Your assignment: Repeat the data that follows verbatim. Images are not part of the copy.

Records shown:

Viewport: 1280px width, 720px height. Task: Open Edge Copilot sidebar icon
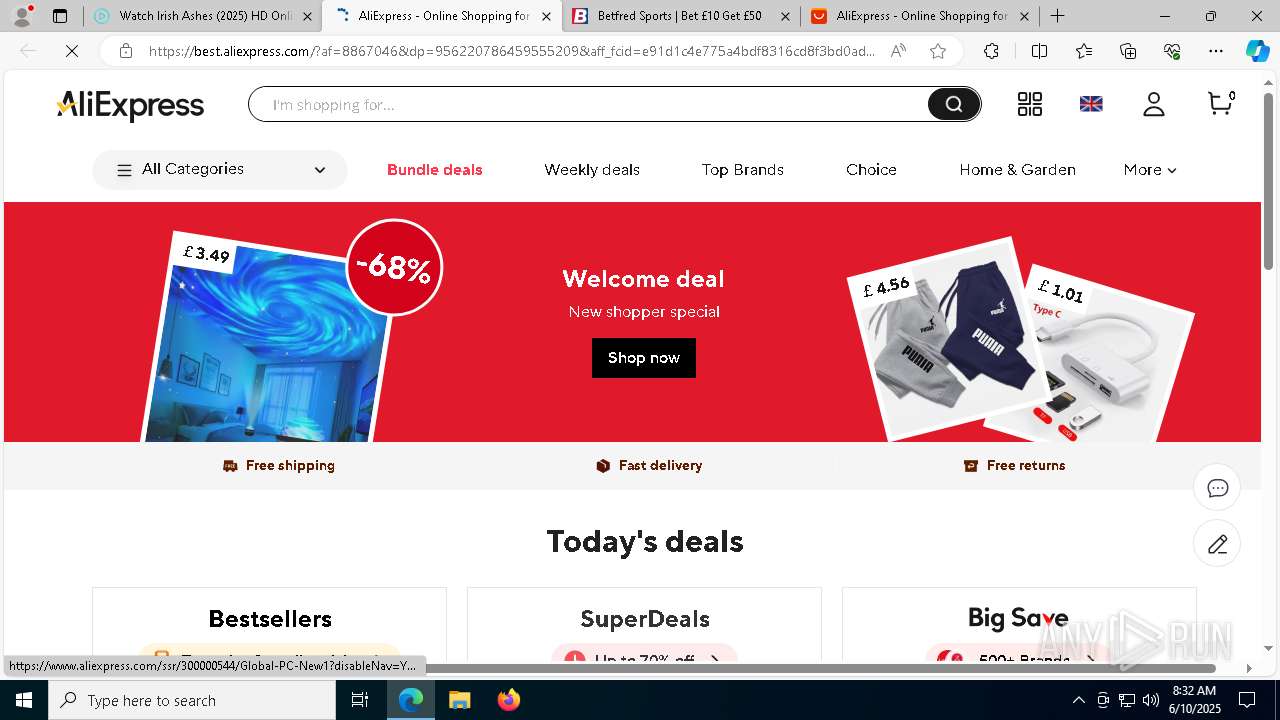pos(1257,51)
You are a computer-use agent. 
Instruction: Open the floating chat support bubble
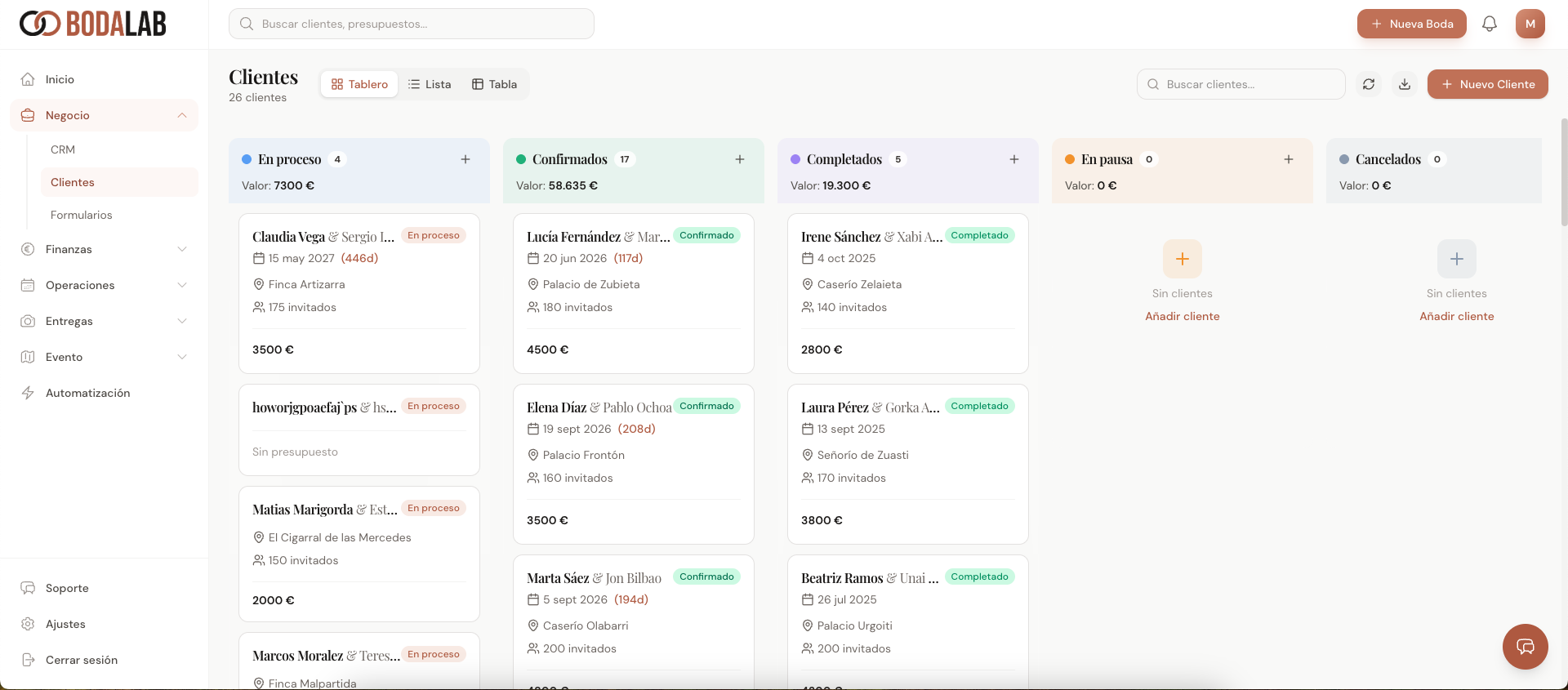coord(1525,647)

Solution for this task:
Viewport: 1280px width, 720px height. Task: Open Edge Copilot sidebar icon
pos(1257,51)
You are a computer-use agent. 
Instruction: Open the floating chat support bubble
coord(1525,647)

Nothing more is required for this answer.